As the party, which holds 42 of the 61 seats held by the Left in the current Lok Sabha, strives to form a non-BJP, non-Congress government under the umbrella of a nine-party grouping that has been called the Third Front, these policies indicate the roadmap it would like to follow if it is in a position to form the government.
“We need an alternative government to carry out these policies. The Congress platform will not work,” said Prakash Karat, CPI (M) general secretary, at the release of the manifesto. He also said the Third Front had reached a broad agreement on “reversing the Congress’ neo-liberal economic agenda and bringing pro-people policies”.
Among other things, the party has asked for immediate relief measures to stop job losses resulting from the economic slowdown. The manifesto has advocated specific relief packages for “affected sectors like textiles and garments, gems and jewellery, leather, handicrafts, coir, cashew, marine products, software and IT etc, aimed mainly at small and medium enterprises”, plus a moratorium on job cuts for workers; and the “invocation of labour laws to prevent retrenchment and lay-offs”.
It also wants to end pay-cuts for employees and says the burden of cost-cutting must be borne by profit earners.
Karat’s party favours extending the employment guarantee to urban areas, more income tax relief for salaried employees, pensioners and senior citizens, a “massive” increase in public investment in agriculture and irrigation and protection against price crashes of crops through price support and increased import tariffs.
Among other proposals, the CPI(M) wants to increase annual plan expenditure up to 10 per cent of India’s current GDP from less than 5 per cent at present. It also wants the Fiscal Responsibility and Budget Management (FRBM) Act, which caps government spending, to be scrapped and the state government’s borrowing limits raised to enable higher public expenditure.

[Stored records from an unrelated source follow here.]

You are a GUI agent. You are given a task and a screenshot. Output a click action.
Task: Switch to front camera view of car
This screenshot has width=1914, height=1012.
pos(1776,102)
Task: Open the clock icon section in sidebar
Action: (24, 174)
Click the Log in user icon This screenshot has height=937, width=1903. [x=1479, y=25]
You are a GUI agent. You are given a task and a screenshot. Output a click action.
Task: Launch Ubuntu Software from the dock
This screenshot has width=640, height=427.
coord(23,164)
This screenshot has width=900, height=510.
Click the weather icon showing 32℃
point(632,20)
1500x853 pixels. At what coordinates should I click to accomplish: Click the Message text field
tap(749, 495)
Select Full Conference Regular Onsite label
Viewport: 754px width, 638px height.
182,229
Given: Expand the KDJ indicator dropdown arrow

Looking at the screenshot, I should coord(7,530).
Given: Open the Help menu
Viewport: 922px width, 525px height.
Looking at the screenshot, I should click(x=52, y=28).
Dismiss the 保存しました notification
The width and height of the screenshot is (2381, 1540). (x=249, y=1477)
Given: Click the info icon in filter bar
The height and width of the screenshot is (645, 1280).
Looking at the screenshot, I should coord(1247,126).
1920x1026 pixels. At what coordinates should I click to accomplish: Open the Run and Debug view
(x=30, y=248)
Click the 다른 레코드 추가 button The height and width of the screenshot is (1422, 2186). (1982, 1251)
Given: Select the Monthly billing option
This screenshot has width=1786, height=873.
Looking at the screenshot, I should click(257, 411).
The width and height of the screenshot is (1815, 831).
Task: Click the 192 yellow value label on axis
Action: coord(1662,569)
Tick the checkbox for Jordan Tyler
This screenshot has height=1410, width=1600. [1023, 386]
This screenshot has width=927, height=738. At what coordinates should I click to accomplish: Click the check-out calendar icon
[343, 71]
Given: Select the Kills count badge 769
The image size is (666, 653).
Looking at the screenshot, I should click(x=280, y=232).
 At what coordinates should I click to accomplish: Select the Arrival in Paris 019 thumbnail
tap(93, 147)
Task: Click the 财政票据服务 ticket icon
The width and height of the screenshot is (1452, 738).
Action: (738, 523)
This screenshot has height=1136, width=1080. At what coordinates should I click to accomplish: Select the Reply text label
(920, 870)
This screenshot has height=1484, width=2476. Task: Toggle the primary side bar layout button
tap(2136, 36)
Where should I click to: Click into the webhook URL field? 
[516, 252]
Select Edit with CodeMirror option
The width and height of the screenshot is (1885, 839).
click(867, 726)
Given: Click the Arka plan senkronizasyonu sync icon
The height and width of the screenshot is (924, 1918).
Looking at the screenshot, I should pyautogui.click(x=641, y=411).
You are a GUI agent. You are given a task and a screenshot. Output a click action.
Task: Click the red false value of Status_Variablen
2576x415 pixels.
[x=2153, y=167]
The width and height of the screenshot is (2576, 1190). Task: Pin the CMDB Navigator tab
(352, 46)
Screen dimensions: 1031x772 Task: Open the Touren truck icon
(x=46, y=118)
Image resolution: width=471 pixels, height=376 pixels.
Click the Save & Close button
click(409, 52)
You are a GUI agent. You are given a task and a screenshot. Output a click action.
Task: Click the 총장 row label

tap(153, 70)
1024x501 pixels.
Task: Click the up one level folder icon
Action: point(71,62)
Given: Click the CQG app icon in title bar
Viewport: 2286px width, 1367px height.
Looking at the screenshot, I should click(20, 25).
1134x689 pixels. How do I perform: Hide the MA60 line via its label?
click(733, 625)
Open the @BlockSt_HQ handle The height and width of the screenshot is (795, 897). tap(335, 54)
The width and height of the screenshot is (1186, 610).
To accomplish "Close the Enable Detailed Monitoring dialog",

Ruling out any dilution of the government’s stake in public sector companies it advocates “aggressive expansion by centreal public sector undertakings utilising their vast cash reserves”.
In the financial sector, the CPI(M) wants moves towards full capital account convertibility to be reversed. It seeks re-imposing strict controls on the outflow and inflow of finance capital, prohibiting Participatory Notes used by Foreign Institutional Investors (FIIs), discouraging “speculative finance”, a halt to the dilution of government equity in public sector banks; strengthening the public sector in banking and insurance, strict adherence to priority sector lending norms and the scrapping the Banking Regulation (Amendment) Bill to prevent the takeover of Indian banks by foreign banks.
It has also vowed to continue opposing the privatisation of pension funds and the Insurance Bill to increase FDI caps in the sector. The party also wants to review the public private partnership route for the development of infrastructure.